A new study by researchers at MIT has doubled the number of repeating Fast Radio Bursts (FRBs) that are known to exist.
The team, a group of researchers that includes members of MIT’s Kavli Insititute, relied on statistical tools for their research as well as data collected from scans by the Canadian Hydrogen Intensity Mapping Experiment (CHIME), which previously has helped lead to the detection of FRBs numbering in the thousands during its surveillance of the northern sky.
Fast radio bursts have long remained mysterious to astronomers, although there are many theories about what may cause them. Although in the past the possibility of attempts at communication by intelligent extraterrestrials has been proposed as one possible source of the curious repeating bursts of light, most astronomers today believe they are probably a natural phenomenon that arises from the process stars undergo as they near the end of their lifespan.
Certain sources of radio waves beyond our Milky Way only burst once. However, repeating sources of these interstellar radio waves have led to speculations about whether some of them might not have similar sources that produce them.
According to the new research, the MIT Kavli Institute scientists and other team members say there are now 50 known repeating FRB sources, having doubled from 25. The team says that all FRBs may potentially become repeaters, whose bursts occur at varying frequencies and durations, which could offer clues about their origins and may help lead to deeper insights into what occurs when stars undergo their explosive deaths and what occurs afterward.
Daniele Michilli, a postdoctoral researcher at MIT and a member of the Synoptic Radio Lab led by MIT Assistant Professor Kiyoshi Masui, says the research team relied on the data collected by CHIME’s 1,024 antennae to analyze signals in their search for repeating FRBs, which “allowed us to unambiguously identify some of the sources as repeaters and to provide other observatories with accurate coordinates for follow-up studies,” Michilli said in a statement.
“Now that we have a much larger sample of repeating FRBs, we’re better equipped to understand why we might observe some FRBs to be repeaters and others to be apparently non-repeating, and what the implications are for better understanding their origins,” said Kaitlyn Shin, a Ph.D. student who, like Michilli, is a member of MIT’s Synoptic Radio Lab.
According to the researchers, the new repeating sources were detected with the aid of a new clustering algorithm that helped them spot multiple events simultaneously. The newly discovered repeaters “include sources having exhibited as few as two bursts to as many as twelve,” the team wrote in a paper that appeared in The Astrophysical Journal.
“We report a statistically significant difference in both the DM and extragalactic DM (eDM) distributions between repeating and apparently nonrepeating sources, with repeaters having a lower mean DM and eDM,” the authors write. The team says that after correcting the data for sensitivity and effects from exposure, there was no clear connection between the frequency at which the repetition rates of the repeaters and “upper limits on repetition from apparently nonrepeating sources,” although the researchers noted that “some active repeating sources stand out as anomalous.”

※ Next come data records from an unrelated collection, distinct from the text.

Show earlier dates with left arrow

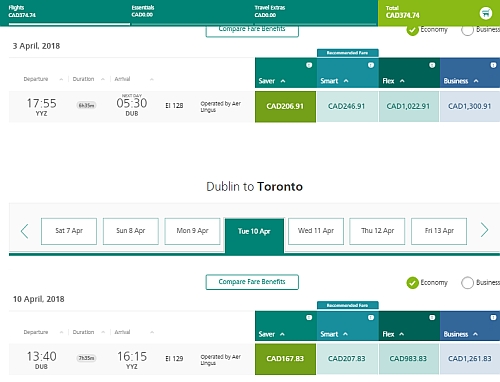click(x=25, y=231)
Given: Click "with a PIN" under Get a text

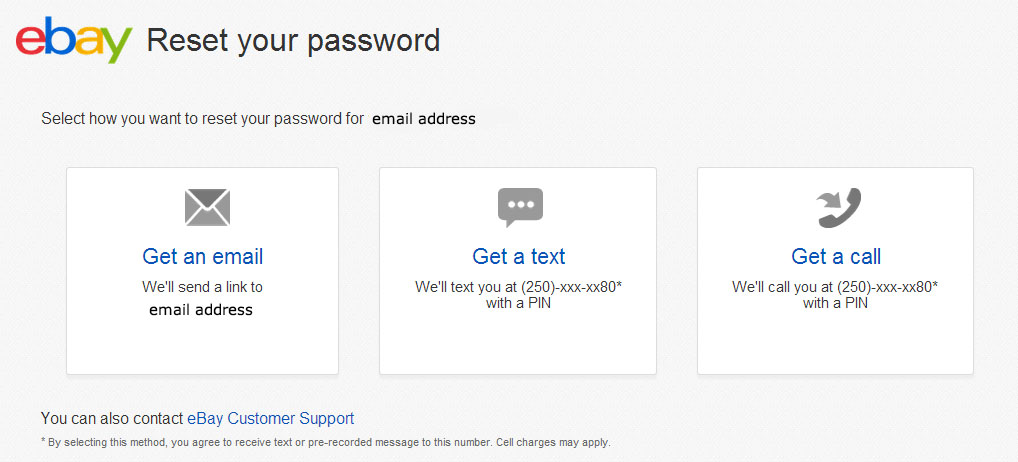Looking at the screenshot, I should [x=519, y=304].
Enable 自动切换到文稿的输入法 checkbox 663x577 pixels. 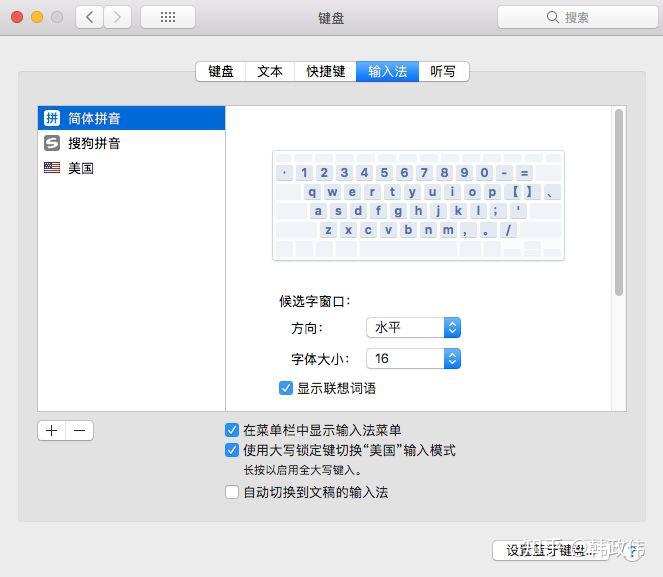click(232, 492)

According to their paper, the researchers note that “the most active CHIME/FRB repeaters do have anomalously high rates compared to the bulk of the studied population.” However, the data currently suggests “that some fraction of our apparent non repeaters may yet repeat and that we cannot rule out all FRBs eventually repeating.”

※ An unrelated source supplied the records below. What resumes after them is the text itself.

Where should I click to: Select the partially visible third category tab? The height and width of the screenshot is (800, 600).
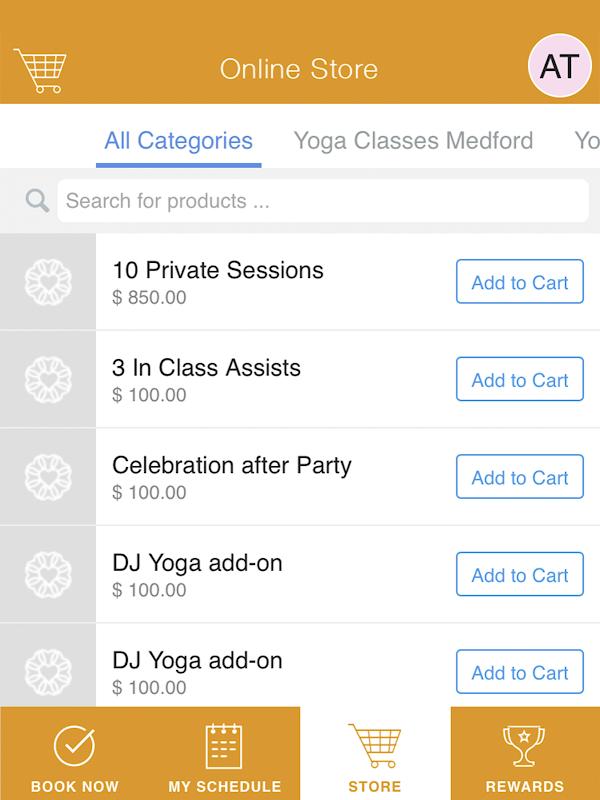587,141
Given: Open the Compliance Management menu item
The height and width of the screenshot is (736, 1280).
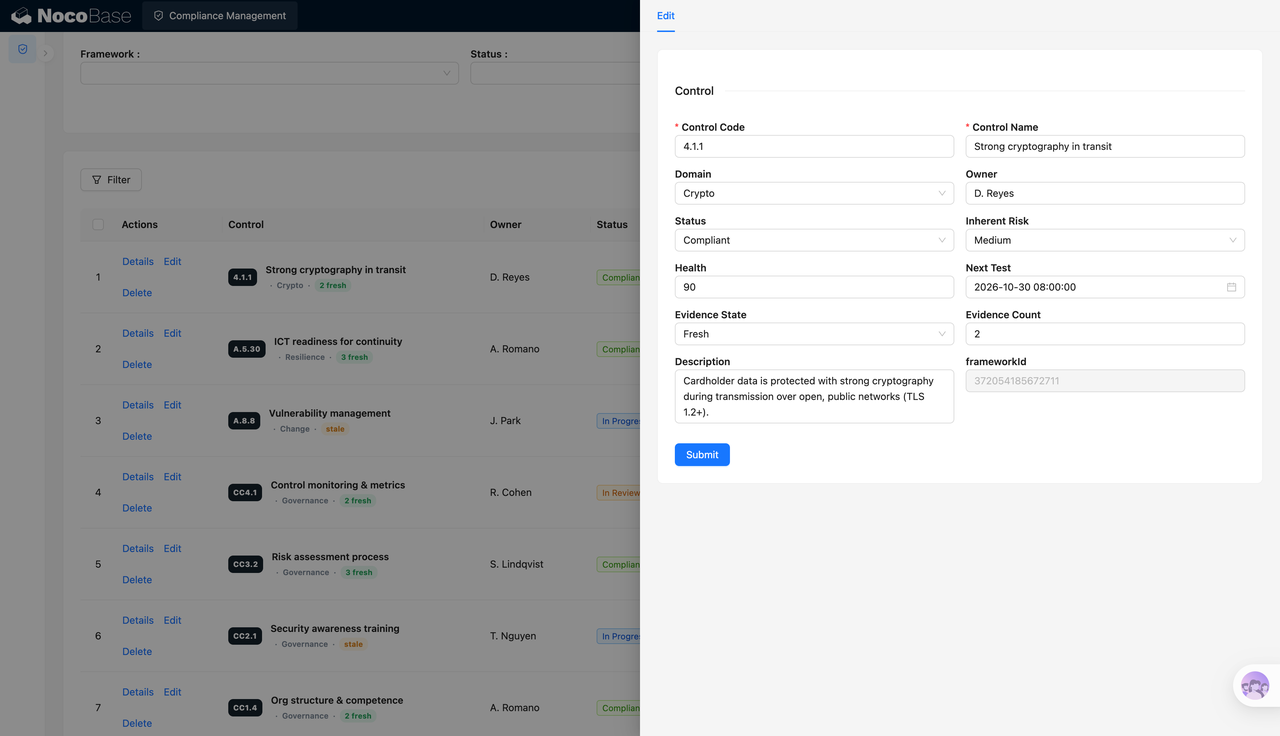Looking at the screenshot, I should (220, 16).
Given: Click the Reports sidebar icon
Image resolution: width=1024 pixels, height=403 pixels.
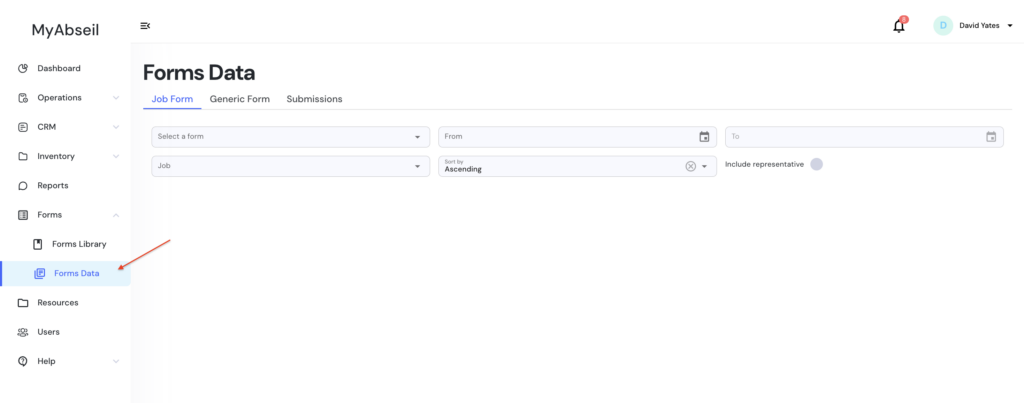Looking at the screenshot, I should 23,185.
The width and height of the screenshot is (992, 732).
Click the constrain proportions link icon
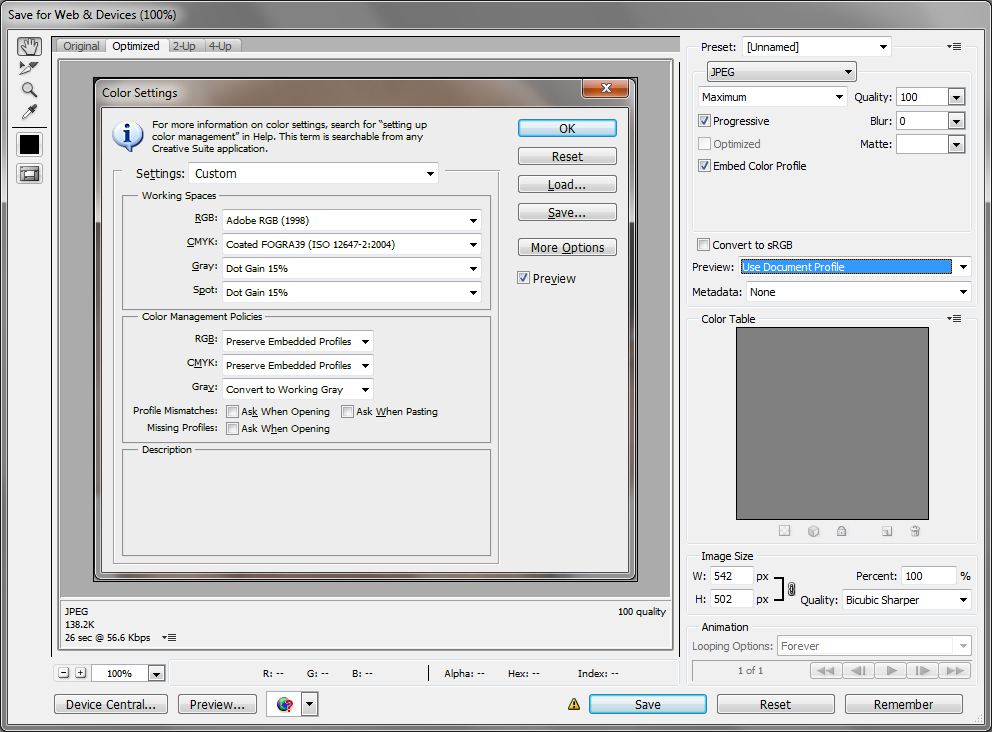[792, 589]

In addition to the 25 new repeating fast radio bursts that have been added, the team also says that 14 other sources were detected “which are promising repeating FRB candidates and which merit follow-up observations for confirmation.”

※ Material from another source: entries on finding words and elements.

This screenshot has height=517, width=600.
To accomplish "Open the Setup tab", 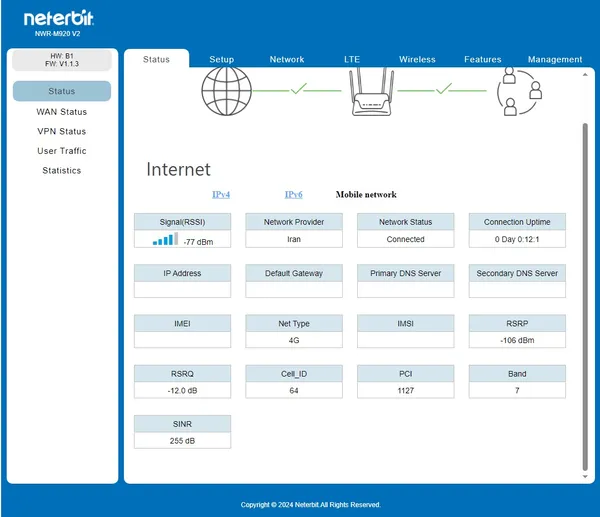I will (x=222, y=59).
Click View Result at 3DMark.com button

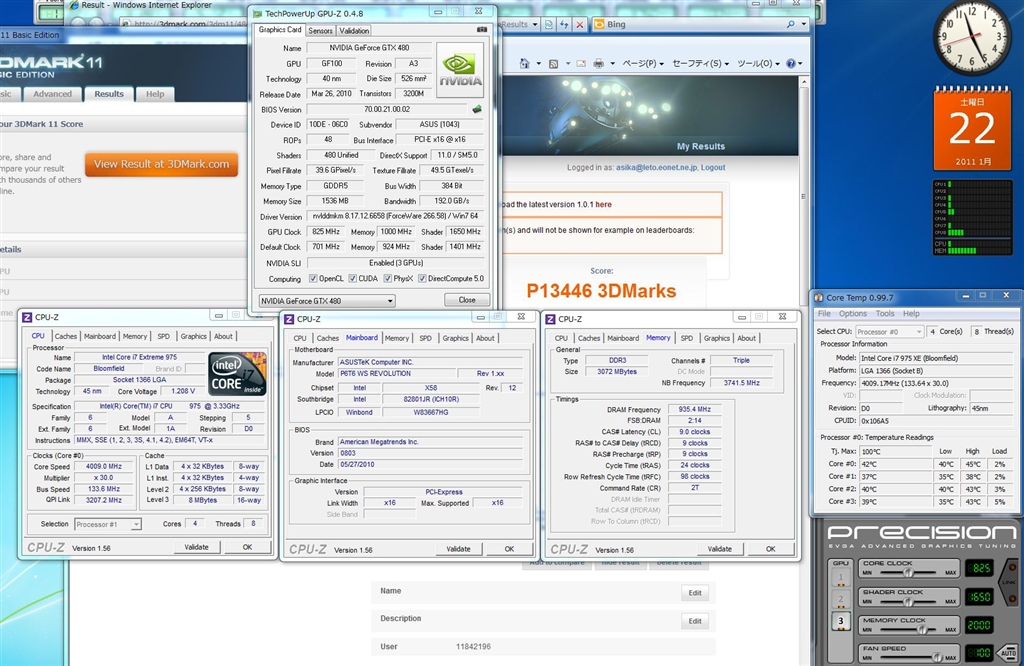pos(161,164)
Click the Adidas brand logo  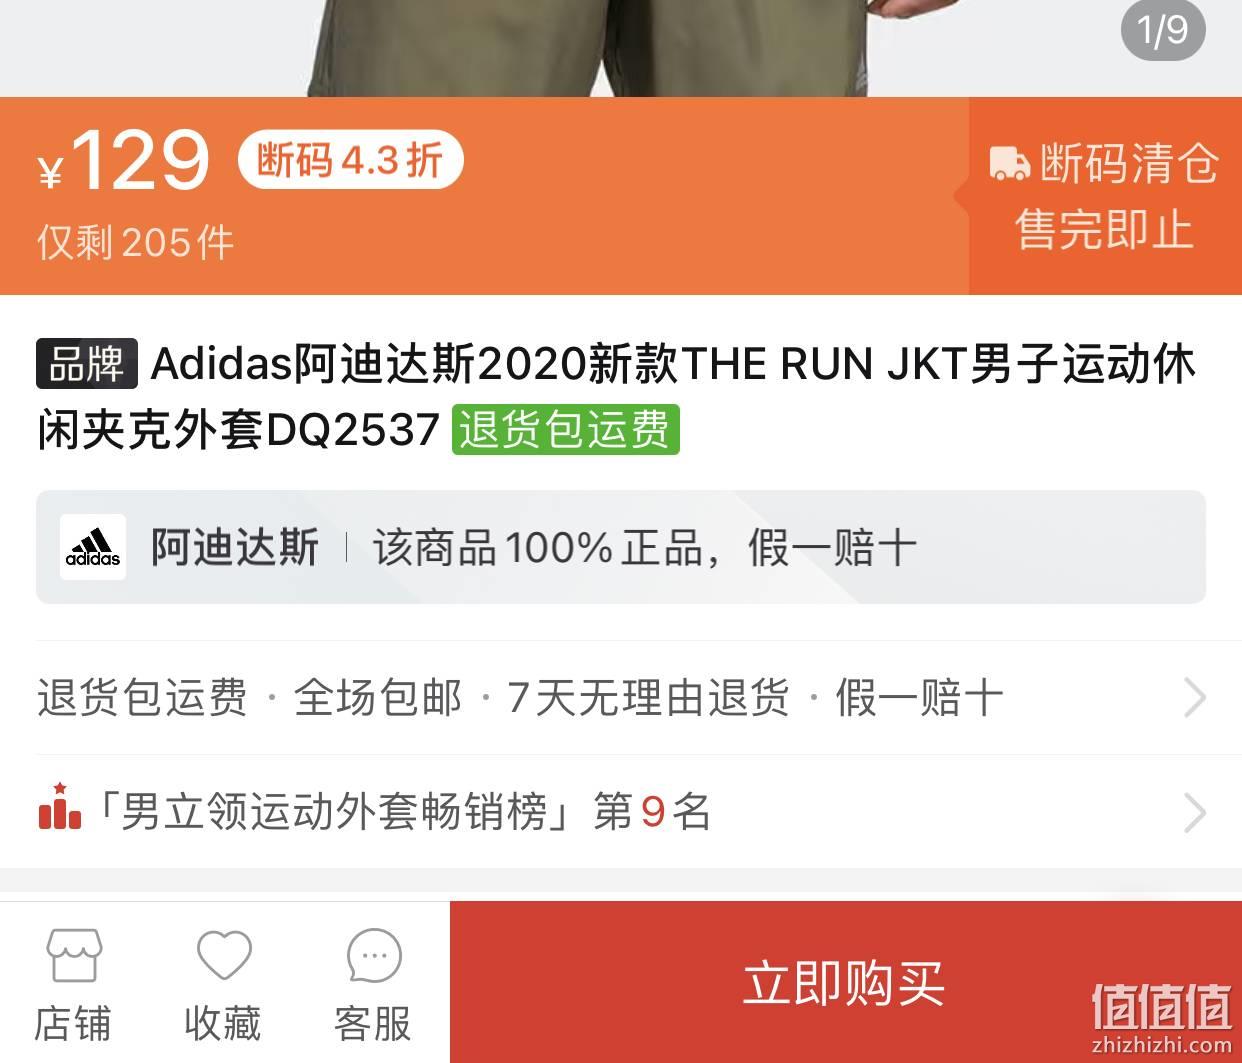pos(93,547)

Corresponding author Ziggy Pleunis, a Dunlap Postdoctoral Fellow at the Dunlap Institute for Astronomy and Astrophysics, says that the team’s work helps lend weight to the idea that most FRBs are likely to originate from explosive stellar deaths.
“By studying repeating FRB sources in detail, we can study the environments that these explosions occur in and understand better the end stages of a star’s life,” Pleunis said.